Alce Nero's Organic Extra Virgin Olive Oil, 1/4 Cup
Garlic Thinly Sliced, 3 Cloves
Roasted Chili Flakes, Pinch (Optional)
Alce Nero's Organic Tomato Sauce Napoletana, 350g
Sea Salt, Pinch
Black Pepper, Pinch
Skinless Boneless Chicken Breast, 2
Bleached All Purpose Flour, For Dredging
Egg Light Beaten, 1
Dijon Mustard, 2 Heaped TBSP
Smoked Paprika, 1 TSP
Cornflakes Ground, For Dredging
High Quality Japanese Panko, For Dredging
Shichimi Togarashi Japanese 7 Spices, Pinch
Nori Flakes, Pinch
Sea Salt, Pinch
White Pepper, Pinch
Low Moisture Mozzarella Freshly Shredded, For Topping
Parmigiano Reggiano Freshly Grated, For Topping
Alce Nero's Organic Durum Wheat Spaghetti, 300g
Fresh Parsley Coarsely Chopped, A Handful
Fresh Basil Chiffonade, A Handful
Prepare the tomato sauce.
In a skillet over low heat, add Alce Nero's olive oil.
Add garlic and chili flakes.
Allow the garlic and chili flakes to simmer in the oil for about 15 mins.
*The heat has to be on super low, or the garlic will burn very fast.*
As soon as the garlic starts to brown, remove from heat and transfer into a large bowl.
Add in Alce Nero's tomato sauce.
Taste and adjust for seasonings with salt and pepper.
Mix to combine well. Mix, mix, mix.
Set aside until ready to use.
*The sauce can be kept in the fridge for up to 5 days.*
Prepare the chicken parmesan.
Butterfly the chicken breast and slice into halves.
Place the chicken breast on the working surface.
Wrap with cling film.
Using a meat mallet, pound the chicken to tenderize until almost the same thickness.

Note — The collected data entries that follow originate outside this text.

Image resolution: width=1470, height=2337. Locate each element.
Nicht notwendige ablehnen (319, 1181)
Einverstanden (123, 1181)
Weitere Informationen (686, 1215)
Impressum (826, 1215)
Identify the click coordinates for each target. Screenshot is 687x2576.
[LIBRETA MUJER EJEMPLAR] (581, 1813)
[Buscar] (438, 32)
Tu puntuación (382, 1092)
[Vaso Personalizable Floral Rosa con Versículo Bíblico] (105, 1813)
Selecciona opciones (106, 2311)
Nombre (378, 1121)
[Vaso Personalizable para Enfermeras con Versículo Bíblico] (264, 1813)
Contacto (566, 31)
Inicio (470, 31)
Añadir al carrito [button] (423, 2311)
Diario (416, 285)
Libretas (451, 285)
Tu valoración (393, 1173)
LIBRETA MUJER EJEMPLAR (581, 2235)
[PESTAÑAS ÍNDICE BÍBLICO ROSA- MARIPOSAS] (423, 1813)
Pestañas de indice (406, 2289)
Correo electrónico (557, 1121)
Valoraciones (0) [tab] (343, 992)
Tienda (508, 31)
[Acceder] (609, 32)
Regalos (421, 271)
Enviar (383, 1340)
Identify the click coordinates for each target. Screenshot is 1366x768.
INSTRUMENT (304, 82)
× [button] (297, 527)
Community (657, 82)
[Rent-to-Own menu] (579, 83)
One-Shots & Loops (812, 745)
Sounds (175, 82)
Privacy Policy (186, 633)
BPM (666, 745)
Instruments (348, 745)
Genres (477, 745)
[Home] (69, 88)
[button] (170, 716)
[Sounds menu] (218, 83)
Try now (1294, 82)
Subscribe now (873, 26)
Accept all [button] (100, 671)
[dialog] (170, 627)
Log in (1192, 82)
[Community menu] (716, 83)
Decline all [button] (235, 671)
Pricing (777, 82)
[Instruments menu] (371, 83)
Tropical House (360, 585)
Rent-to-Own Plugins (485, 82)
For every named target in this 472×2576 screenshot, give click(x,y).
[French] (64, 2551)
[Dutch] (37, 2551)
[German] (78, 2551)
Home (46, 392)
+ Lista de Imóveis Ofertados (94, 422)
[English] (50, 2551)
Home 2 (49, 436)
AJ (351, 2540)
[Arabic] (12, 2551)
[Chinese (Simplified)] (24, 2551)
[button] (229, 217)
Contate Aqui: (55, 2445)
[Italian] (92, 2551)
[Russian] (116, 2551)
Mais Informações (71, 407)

Dredge the chicken with flour.
Shake off any excess.
In a shallow bowl, add egg, mustard and paprika.
Mix to combine well.
Add in the chicken.
Coat the chicken well with the egg mixture.
Cover with cling film and set aside in the fridge for about 1 hr.
In a shallow bowl, add cornflakes, panko, togarashi, nori, salt and pepper.
Combine everything together.
In a skillet over medium heat, add 1 inch of oil.
*To check the temperature of the oil, insert a wooden chopstick. If bubbles start to form around the chopstick, the temperature of the oil is ready for frying.*
Dredge the chicken onto the cornflakes mixture.
Press the cornflakes mixture onto the chicken.
*You can lay the chicken in between parchment paper. Lightly roll using a rolling pin. So that the cornflakes mixture will adhere to the chicken.*
Using a pair of tongs, gently drop the chicken into the oil away from you.
Pan fry until golden brown on both sides.
Remove from heat and drain off excess oil onto a baking tray lined with parchment paper.
Top each chicken with mozzarella and parmigiano reggiano.
Wack into oven and bake until the cheese has melted.
Remove from oven and set aside.
*It is best to cook the pasta concurrently with the chicken. So that when the chicken is outta the oven, you can immediately plate and serve.*
Bring a pot of 3 liters of water to a boil.
Season with sea salt until it tastes like the ocean.
Add in the Alce Nero's spaghetti.
Cook until al dente.
Transfer the pasta into the tomato sauce.
Adjust the amount of tomato sauce to your preference.
Less is always more.
Add in parsley, basil and more parmigiano.
Toss to combine well and until the pasta is fully coated with the sauce.
If the mixture gets too thick, add in 1 TBSP of pasta water at a time to loosen the sauce.
Twirl pasta onto serving plate.
Garnish with more basil and parmigiano.
Dollop a spoonful of tomato sauce onto the plate.
Place the chicken parmesan onto the sauce.